* Task item
Determine how many lines of the material below include "width", and reply with that number alone.

* Input records
---*---

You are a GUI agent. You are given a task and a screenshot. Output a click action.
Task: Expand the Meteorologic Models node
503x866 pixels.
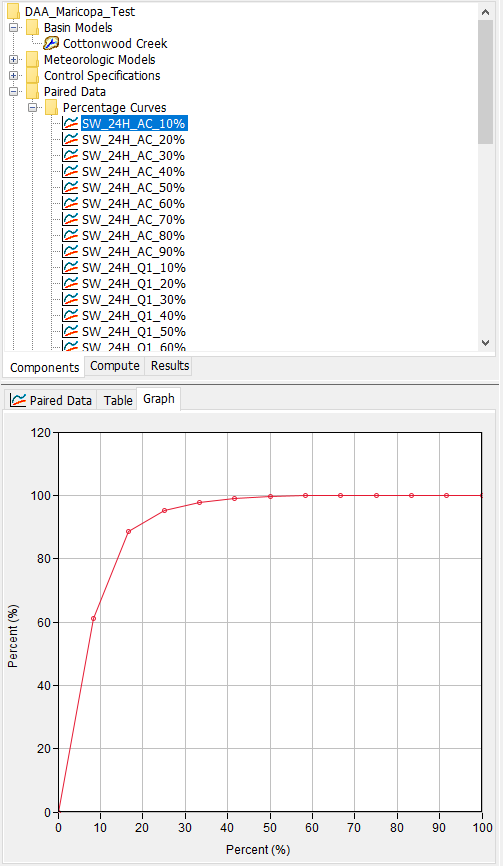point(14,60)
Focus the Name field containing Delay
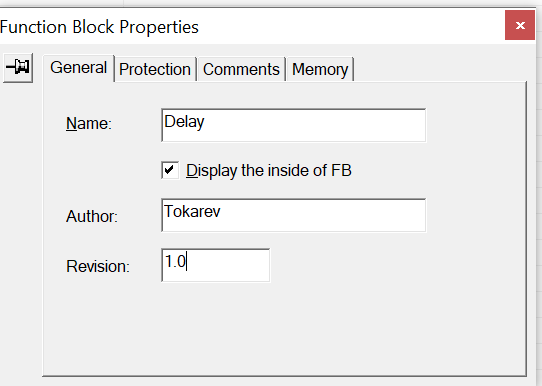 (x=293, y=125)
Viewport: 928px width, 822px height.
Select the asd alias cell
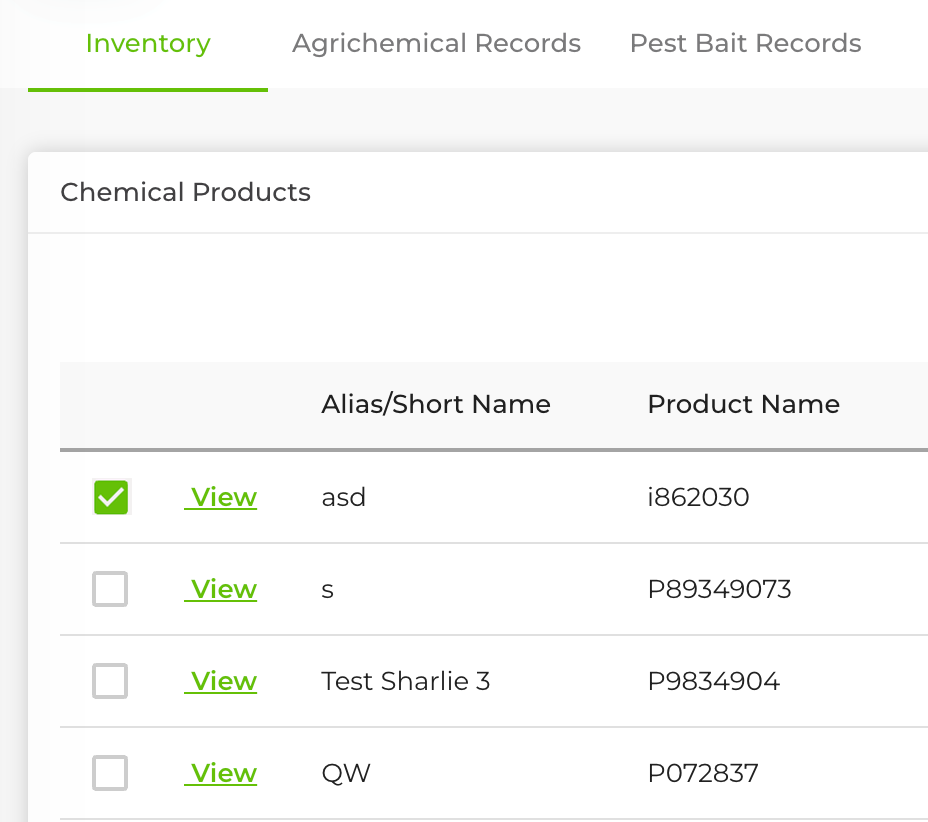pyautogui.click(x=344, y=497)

---*---

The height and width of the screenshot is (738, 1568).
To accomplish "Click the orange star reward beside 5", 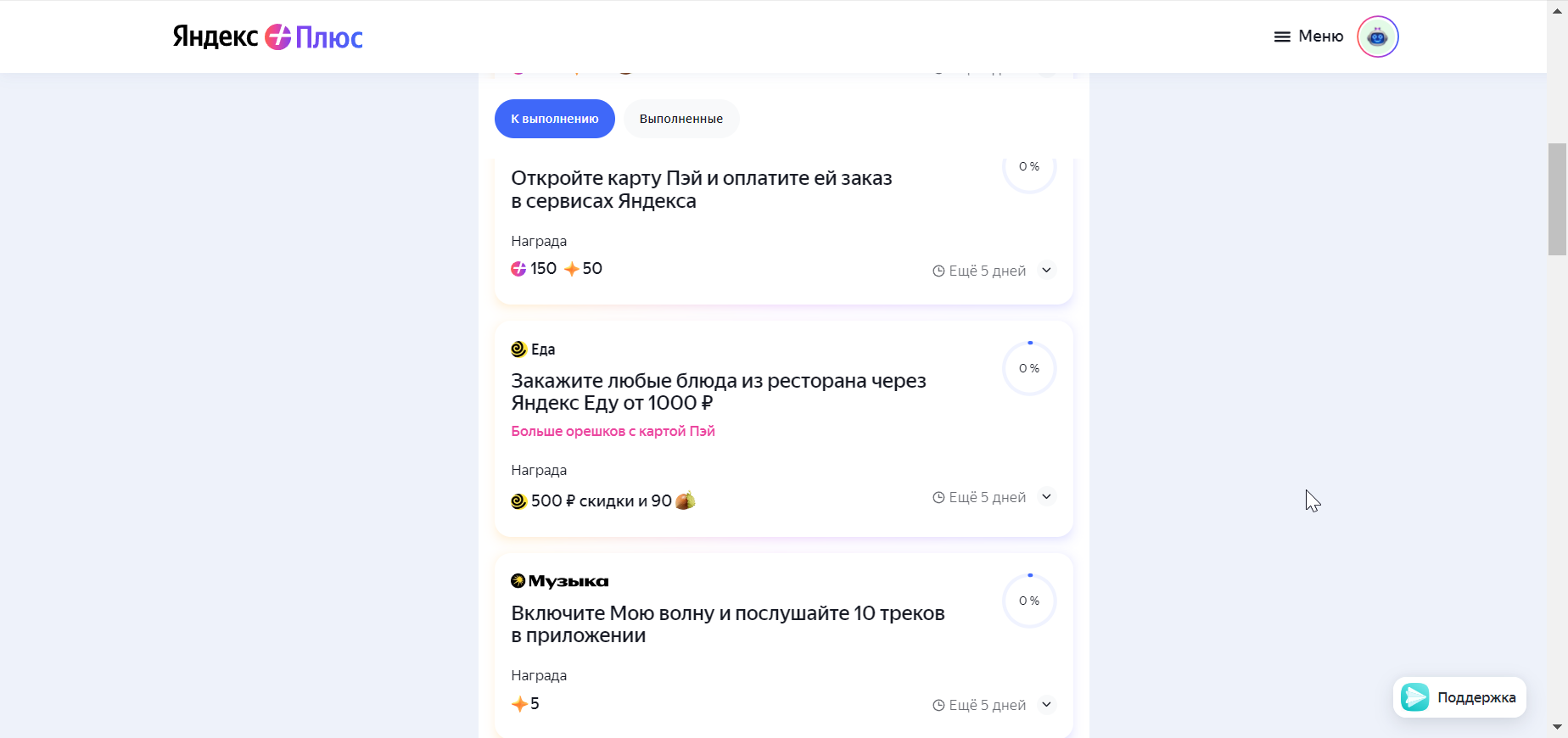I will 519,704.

---*---

* Solution to this exercise
2